Crypto-chantage : la sextorsion des ados devient un business mondial

La sextorsion financière vise surtout des adolescents. Après un échange intime, réel ou provoqué, l’agresseur menace de diffuser l’image à la famille, aux amis, au lycée, puis réclame de l’argent. Le National Center for Missing & Exploited Children, qui centralise les signalements aux États-Unis, a comptabilisé 26 718 signalements de sextorsion financière en 2023, contre 10 731 en 2022. Preuve que la menace est exponentielle. 

Les enquêtes judiciaires américaines décrivent des groupes opérant depuis l’Afrique de l’Ouest, avec des victimes dans plusieurs pays, dont la France. En mai 2025, le Department of Justice annonce l’arrestation en Côte d’Ivoire de quatre suspects liés à un schéma international ayant ciblé “des milliers de victimes, dont des mineurs”, dans plusieurs pays occidentaux.

Le même type de dossiers montre un mode opératoire simple, industriel, et tragiquement efficace. Dans un acte d’accusation, la justice décrit une fausse identité féminine, l’obtention d’images intimes, puis l’extorsion. “Quand la victime a dit qu’elle n’avait pas d’argent, le groupe a diffusé les images sur Facebook”, indique le DOJ.

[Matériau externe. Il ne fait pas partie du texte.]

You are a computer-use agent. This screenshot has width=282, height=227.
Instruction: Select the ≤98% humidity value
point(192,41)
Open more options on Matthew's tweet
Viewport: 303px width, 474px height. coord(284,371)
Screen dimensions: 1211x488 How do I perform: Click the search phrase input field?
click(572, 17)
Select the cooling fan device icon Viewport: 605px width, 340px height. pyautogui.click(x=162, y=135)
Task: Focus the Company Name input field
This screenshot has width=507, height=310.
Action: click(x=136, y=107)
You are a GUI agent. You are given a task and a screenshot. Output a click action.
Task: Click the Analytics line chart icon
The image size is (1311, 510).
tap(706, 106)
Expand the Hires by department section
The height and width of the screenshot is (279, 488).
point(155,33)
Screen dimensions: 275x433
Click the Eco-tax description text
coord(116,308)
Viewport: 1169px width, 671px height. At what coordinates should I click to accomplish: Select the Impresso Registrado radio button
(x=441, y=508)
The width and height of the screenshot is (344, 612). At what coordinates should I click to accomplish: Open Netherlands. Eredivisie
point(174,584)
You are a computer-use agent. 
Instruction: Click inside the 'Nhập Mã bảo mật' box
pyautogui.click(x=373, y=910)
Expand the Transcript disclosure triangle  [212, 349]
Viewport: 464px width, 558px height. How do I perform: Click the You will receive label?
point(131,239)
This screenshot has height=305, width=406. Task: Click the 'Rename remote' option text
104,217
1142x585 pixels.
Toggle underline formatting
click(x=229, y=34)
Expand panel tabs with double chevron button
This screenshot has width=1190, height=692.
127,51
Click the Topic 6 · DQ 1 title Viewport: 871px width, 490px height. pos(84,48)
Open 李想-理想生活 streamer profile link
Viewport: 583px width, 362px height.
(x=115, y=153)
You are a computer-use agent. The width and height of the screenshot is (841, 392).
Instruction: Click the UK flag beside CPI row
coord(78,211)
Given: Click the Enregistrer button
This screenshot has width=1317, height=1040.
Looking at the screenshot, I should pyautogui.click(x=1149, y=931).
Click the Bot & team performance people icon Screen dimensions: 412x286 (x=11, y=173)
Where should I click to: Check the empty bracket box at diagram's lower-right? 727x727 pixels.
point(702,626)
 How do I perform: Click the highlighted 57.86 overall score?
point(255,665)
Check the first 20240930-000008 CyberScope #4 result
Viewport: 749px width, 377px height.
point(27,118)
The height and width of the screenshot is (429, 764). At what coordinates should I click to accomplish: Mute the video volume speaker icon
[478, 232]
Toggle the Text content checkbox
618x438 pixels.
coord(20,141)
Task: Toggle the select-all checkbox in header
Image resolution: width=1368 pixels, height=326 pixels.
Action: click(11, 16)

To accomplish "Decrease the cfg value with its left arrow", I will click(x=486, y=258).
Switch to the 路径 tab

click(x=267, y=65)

Le scénario type, avec des exemples concrets

Premier cas, très fréquent. Un ado reçoit une demande sur Instagram, Snapchat ou Facebook venant d’un profil séduisant. La discussion bascule vite sur un échange intime, parfois via une visio. Quelques minutes plus tard, capture d’écran ou enregistrement à l’appui, le chantage démarre. La menace est calibrée pour l’âge. Ensuite, c’est parti pour la diffusion aux parents, aux camarades, au club de sport, parfois au proviseur.

Deuxième cas, plus sournois. L’ado n’a rien envoyé. L’escroc fabrique un faux montage, ou récupère des images publiques, puis affirme détenir une vidéo compromettante. Le piège est la panique. Beaucoup paient pour arrêter l’hémorragie, ce qui alimente la suite.

La crypto, le nerf logistique

La cryptomonnaie agit comme un accélérateur logistique. Le rapport d’Alison Jimenez, publié par Dynamic Securities Analytics, explique que la crypto s’insère dans la chaîne financière parce qu’elle facilite la réception, la consolidation, puis les transferts transfrontaliers. Et même si la victime paie via des moyens courants, la crypto peut servir à déplacer et convertir les gains.

En septembre 2025, FinCEN, l’autorité américaine de lutte contre le blanchiment, résumait l’enjeu en une phrase : “cette typologie est de plus en plus courante et peut dévaster la vie des victimes et de leurs familles”.

Les équivalents en France

L’idée n’est pas de dire que “la crypto est dangereuse”. Non. Mais que ce modèle économique de chantage exploite les rails numériques et que chacun a une part de défense à activer. En France, nous n’avons pas d’équivalent strict du NCMEC, avec une CyberTipline centralisée comme aux États-Unis. La réponse française repose sur plusieurs points d’entrée complémentaires :

  • PHAROS, le portail officiel de signalement des contenus illicites.
  • Le 3018, porté par e-Enfance, qui sert d’aide immédiate aux jeunes et peut intervenir auprès des plateformes pour faire retirer des contenus. La Gendarmerie le décrit comme “le pendant numérique du 119”.
  • Le 119 qui s’active dès qu’il y a danger ou risque sérieux pour un mineur. Précisons que le numéro n’apparaît pas sur les relevés détaillés de l’opérateur télécom.

La règle d’or à marteler

Payer n’achète jamais la paix. Dans ce type d’escroqueries, le paiement prouve surtout que la victime est sous emprise, donc vulnérable et exploitable. La sortie de crise passe par la conservation des preuves, le signalement et un accompagnement rapide, surtout chez les adolescents. Car le risque majeur n’est pas financier, il est psychologique.